Companies prosper while doing good for the planet


By Ilana DeBare

San Francisco Chronicle

Wednesday, May 21, 2008

Insurance policies geared to green buildings. Methane from beer brewing that is turned into energy. Company shuttle buses that cut pollution by getting employees out of their private cars.

These were among the cutting-edge environmental moves by Northern California companies that were singled out for praise in a report released Tuesday by the nonprofit Environmental Defense Fund.

In a news conference with Gov. Arnold Schwarzenegger, EDF called attention to innovative environmental practices by large companies throughout the country - including some familiar Bay Area names such as Sun Microsystems, Fireman's Fund, Google and Yahoo.

"We cast a wide net looking for innovations that are good for business, good for the environment and have the potential to be implemented right now by a broad range of companies," EDF Executive Director David Yarnold said.

▸ Records shown:

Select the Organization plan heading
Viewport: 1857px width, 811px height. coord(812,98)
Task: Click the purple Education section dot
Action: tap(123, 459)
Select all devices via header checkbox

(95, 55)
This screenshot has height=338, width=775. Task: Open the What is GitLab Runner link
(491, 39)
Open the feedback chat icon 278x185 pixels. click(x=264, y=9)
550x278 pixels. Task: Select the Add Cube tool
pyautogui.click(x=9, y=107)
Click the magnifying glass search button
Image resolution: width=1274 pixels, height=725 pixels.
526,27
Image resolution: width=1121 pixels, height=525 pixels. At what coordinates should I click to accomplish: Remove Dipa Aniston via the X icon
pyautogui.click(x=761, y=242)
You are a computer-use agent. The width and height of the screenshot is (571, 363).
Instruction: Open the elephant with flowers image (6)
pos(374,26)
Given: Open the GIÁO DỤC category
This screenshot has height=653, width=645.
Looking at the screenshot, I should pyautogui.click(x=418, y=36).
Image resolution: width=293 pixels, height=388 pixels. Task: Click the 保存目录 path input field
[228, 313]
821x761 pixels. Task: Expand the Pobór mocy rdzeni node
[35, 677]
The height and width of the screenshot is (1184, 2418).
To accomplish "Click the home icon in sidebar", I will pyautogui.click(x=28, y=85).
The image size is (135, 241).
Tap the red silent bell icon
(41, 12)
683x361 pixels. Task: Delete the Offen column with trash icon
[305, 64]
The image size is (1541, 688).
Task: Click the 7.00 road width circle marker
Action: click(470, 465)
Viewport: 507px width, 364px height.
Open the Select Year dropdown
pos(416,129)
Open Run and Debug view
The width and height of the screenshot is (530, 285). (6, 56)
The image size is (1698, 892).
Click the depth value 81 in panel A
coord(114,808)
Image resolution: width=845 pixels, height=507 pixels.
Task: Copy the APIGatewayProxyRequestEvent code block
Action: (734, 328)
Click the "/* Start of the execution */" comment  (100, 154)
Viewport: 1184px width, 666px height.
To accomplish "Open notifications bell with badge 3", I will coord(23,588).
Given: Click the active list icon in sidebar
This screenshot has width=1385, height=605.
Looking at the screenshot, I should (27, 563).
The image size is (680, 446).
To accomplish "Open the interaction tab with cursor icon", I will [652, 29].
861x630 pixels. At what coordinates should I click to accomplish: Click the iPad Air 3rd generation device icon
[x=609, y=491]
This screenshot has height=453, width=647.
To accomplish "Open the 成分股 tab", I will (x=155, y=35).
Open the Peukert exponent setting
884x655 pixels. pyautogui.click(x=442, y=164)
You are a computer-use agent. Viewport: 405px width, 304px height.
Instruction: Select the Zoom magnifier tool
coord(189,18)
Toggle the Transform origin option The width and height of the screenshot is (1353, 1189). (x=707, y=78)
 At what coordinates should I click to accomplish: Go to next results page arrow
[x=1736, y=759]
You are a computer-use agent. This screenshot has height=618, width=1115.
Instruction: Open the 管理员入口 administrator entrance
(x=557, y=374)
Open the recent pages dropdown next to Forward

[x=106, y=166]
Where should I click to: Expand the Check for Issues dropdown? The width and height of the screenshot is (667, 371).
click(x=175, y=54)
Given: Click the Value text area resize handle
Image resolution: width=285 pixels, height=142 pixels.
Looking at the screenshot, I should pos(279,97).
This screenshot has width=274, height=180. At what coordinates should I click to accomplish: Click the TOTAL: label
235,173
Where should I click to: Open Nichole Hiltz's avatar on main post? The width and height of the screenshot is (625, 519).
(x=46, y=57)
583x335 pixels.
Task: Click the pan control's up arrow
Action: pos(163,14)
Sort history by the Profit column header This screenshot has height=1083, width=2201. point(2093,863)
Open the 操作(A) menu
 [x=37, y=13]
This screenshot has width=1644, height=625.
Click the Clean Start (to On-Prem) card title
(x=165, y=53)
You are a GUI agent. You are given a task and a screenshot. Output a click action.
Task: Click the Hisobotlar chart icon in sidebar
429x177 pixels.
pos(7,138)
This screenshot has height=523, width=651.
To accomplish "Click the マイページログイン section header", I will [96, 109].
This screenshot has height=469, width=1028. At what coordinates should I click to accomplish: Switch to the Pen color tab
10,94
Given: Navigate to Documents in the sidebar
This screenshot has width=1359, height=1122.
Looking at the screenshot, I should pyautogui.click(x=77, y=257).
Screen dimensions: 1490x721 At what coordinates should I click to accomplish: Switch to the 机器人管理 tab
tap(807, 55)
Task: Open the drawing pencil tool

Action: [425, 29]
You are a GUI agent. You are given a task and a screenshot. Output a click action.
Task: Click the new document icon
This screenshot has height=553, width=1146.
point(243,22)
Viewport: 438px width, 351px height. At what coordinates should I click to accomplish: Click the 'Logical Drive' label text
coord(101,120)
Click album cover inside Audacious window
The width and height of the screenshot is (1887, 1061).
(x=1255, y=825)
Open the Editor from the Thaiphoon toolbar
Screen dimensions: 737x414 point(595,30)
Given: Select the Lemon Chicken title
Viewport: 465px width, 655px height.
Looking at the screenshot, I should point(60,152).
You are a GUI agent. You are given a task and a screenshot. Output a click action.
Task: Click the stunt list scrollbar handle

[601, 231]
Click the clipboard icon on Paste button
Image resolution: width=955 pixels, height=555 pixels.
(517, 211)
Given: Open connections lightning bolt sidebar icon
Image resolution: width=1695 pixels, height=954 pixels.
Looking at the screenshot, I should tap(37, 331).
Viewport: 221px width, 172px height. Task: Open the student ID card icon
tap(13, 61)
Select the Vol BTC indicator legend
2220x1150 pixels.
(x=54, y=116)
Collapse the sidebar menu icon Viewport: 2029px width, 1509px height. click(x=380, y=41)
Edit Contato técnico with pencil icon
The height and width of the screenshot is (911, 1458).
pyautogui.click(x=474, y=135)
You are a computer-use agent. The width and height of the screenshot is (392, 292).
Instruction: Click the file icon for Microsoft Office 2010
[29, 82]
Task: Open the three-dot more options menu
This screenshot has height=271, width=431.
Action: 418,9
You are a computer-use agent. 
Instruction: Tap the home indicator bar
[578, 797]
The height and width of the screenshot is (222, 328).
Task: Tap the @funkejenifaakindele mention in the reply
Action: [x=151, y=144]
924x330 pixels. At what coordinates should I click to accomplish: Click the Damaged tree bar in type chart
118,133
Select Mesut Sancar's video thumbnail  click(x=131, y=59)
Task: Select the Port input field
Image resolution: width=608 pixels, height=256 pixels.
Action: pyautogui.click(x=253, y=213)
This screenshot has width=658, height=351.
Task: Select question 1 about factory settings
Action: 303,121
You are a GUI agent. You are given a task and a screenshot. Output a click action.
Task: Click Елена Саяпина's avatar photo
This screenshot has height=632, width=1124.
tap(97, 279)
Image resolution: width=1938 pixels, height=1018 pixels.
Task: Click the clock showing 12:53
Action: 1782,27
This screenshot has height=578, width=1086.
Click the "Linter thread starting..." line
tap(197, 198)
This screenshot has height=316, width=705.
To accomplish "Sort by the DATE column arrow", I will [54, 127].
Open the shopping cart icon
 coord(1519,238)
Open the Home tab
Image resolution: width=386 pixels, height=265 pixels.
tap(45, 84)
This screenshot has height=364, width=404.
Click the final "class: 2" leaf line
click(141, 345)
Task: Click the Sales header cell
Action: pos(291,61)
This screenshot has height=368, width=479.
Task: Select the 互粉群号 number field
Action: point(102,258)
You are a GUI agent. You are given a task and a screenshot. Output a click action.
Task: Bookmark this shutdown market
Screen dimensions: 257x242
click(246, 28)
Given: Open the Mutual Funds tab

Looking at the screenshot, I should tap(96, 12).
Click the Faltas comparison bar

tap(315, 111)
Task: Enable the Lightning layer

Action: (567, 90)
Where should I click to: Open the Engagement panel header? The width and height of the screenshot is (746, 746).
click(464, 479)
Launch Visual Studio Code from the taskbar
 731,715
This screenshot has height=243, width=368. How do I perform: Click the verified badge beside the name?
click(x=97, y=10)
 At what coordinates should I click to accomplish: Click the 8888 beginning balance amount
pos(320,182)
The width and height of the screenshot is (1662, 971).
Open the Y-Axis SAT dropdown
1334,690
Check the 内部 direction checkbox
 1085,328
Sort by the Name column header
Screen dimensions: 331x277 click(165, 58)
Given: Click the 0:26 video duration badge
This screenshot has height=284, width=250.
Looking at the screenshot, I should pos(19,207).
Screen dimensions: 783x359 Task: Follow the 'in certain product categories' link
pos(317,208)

▸ To be done:
1. Translate this sentence from the article above into Spanish: "These were among the cutting-edge environmental moves by Northern California companies that were singled out for praise in a report released Tuesday by the nonprofit Environmental Defense Fund."
2. Which Bay Area companies does the article above name?

▸ Expected responses:
1. Estas se encontraban entre las medidas ambientales de vanguardia de empresas del norte de California que fueron elogiadas en un informe publicado el martes por la organización sin fines de lucro Environmental Defense Fund.

2.
Sun Microsystems
Fireman's Fund
Google
Yahoo